Federal employees across several government agencies filed a class action complaint Wednesday against the Trump administration, claiming it unlawfully fired employees for DEI activities as part of President Donald Trump’s sweeping executive order that banned diversity, equity and inclusion throughout the federal government.
The administration fired employees it perceived as being associated with DEI, the filing alleges, including those who were not involved in any DEI-related activities or whose only DEI-related activity was involvement in a training or employee resource group.
In the complaint, filed to the U.S. Merit Systems Protection Board — an independent, quasi-judicial agency established to protect federal employees against abuses, including politically motivated firings, and is not a federal court — the former employees said that the mass firings violated their First Amendment rights for perceived political stances.
Additionally, the complaint alleges that the anti-DEI executive orders violated Title VII of the Civil Rights Act by disproportionately singling out federal workers who were not white men for hostility, suspicion, job interference and termination.
The complaint was filed by the American Civil Liberties Union of Washington, D.C., private law firms and the legal organization Democracy Forward. The complaint was filed in tandem with numerous charges of discrimination to federal Equal Employment Opportunity offices, related to Trump’s Jan. 20 executive orders that the Office of Personnel Management terminate all activities related to DEI across the government.
“The decision to go after people for DEI work they are no longer doing shows the administration’s true motive: to punish employees who they think hold values that clash with the president’s extremist agenda,” Scott Michelman, legal director at the ACLU-D.C., said in a press release.
The White House did not immediately respond to a request for comment.
The complaint was filed on behalf of Mahri Stáinnak of the Office of Personnel Management. Other appellants include Paige Brown and C. Scott of the Department of Labor, and the Federal Aviation Administration’s Ronisca Chambers. It is unclear how many people have joined the class action complaint, but dozens have filed grievances, according to the ACLU of D.C.
The federal employees are asking to be reinstated to their previous positions and to be compensated for wages lost and other damages.

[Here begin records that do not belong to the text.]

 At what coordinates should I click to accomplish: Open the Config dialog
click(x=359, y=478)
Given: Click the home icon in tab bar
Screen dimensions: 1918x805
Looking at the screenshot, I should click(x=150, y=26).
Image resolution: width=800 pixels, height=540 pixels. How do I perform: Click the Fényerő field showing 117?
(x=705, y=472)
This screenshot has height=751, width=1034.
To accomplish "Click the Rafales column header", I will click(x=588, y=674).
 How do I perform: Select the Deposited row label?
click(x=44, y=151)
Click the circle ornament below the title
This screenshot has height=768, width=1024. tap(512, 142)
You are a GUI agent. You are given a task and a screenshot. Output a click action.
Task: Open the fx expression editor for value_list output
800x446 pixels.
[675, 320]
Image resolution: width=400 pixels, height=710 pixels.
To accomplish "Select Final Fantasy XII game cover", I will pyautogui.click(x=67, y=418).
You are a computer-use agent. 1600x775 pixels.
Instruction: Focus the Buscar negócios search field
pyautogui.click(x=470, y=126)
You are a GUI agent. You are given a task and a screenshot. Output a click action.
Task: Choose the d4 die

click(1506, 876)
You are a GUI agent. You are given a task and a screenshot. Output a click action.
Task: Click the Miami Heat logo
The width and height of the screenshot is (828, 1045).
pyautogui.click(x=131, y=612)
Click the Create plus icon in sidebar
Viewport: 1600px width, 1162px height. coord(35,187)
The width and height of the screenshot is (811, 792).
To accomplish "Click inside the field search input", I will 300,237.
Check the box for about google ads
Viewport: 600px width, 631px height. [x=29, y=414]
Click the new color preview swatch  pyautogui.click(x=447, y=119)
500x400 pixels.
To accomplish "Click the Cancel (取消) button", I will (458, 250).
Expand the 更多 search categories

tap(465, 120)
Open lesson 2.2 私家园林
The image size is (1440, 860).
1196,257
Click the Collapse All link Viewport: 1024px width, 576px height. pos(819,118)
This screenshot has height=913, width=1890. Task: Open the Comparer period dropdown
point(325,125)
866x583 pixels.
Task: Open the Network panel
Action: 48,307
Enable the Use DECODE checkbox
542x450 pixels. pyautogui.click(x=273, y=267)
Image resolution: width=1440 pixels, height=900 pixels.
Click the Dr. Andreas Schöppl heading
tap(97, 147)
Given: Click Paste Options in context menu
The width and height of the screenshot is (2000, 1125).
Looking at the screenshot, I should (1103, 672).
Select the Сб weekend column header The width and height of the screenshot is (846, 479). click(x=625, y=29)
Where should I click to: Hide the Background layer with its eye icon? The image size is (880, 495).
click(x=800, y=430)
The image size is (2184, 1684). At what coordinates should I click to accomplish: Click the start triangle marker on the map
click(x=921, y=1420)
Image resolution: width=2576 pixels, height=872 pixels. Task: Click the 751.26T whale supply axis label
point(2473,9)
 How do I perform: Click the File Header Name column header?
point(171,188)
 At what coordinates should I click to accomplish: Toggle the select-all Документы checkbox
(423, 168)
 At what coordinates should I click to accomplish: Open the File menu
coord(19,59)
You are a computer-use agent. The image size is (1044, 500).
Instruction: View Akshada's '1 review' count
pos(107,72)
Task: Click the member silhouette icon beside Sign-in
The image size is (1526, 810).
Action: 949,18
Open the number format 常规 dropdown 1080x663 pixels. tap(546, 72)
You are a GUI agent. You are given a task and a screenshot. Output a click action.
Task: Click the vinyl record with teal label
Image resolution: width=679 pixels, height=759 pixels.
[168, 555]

Other federal workers who believe they were targeted or fired for perceived political affiliations or discriminated against on the basis of their gender or race can join the complaint.
“The team that I belong to that was put on administrative leave was majority women and majority people of color,” Sherrell Pyatt, who is on administrative leave from her job at the Department of Homeland Security, told NBC News. She plans to join the class action complaint.
“It’s disheartening,” she added. “I’m an educated woman, I’m a hard worker. … I do consider myself an expert in my areas of work, and so to know that all of that could be overlooked is unfortunate and a disservice to the American public.”
Stáinnak also expressed feeling betrayed. “By illegally targeting employees across the government, the Trump administration is actually hurting all the people who live and work in this country by denying them the important services we provide,” said Stáinnak, who has worked in the federal government for nearly 17 years.
Kelly M. Dermody, managing partner at Lieff, Cabraser, Heimann & Bernstein, said there was “an assumption made that women of all races, non-binary employees, and people of color generally, were under some cloud of suspicion” when the executive orders outlined what employees would be fired. ”That they were enemies of the ideas of this administration, and that there should be reasons found to get rid of them.”
“That whole approach is not just discrimination under Title Seven of the Civil Rights Act, but is also a violation of First Amendment principles,” Dermody said.
Beyond this complaint, the anti-DEI executive orders are also being challenged in a pair of lawsuits in federal court.
In late February, a federal judge in Maryland temporarily blocked the Trump administration from terminating federal grants and contracts related to DEI initiatives, finding the plaintiffs were likely to prevail on claims that the language in Trump’s orders were “unconstitutionally vague” and that the government was engaging in “viewpoint discrimination.”
A federal appeals court stayed U.S. District Judge Adam Abelson’s order earlier this month as the case goes through the appeals process, with the three judges expressing concern over the scope of the judge’s order. Two of the judges indicated that Trump executive orders did not seem unconstitutional on their own, but they had concerns over the implementation of the order.
In a separate case in Washington, the National Urban League and two other nonprofits sued Trump and the Office of Management and Budget, arguing that the orders “expressly disadvantage people of color, women, LGBTQ people, and people with disabilities who face unfair disadvantages or inequalities by eliminating and delegitimizing targeted efforts that were specifically created to help them overcome the systemic discrimination that produced those disadvantages and inequalities.”
The executive orders “were crafted to disproportionately benefit people of a particular race (white people) while disproportionately harming people of another race (Black people, Indigenous people, Latino people, and Asian American people, among others),” the suit charged, while also challenging the orders’ constitutionality.
The Justice Department has questioned whether the organizations have legal standing to sue, and maintained Trump’s orders do not violate the plaintiffs’ rights to free speech. The judge in that case has yet to rule on the plaintiffs’ request for an injunction.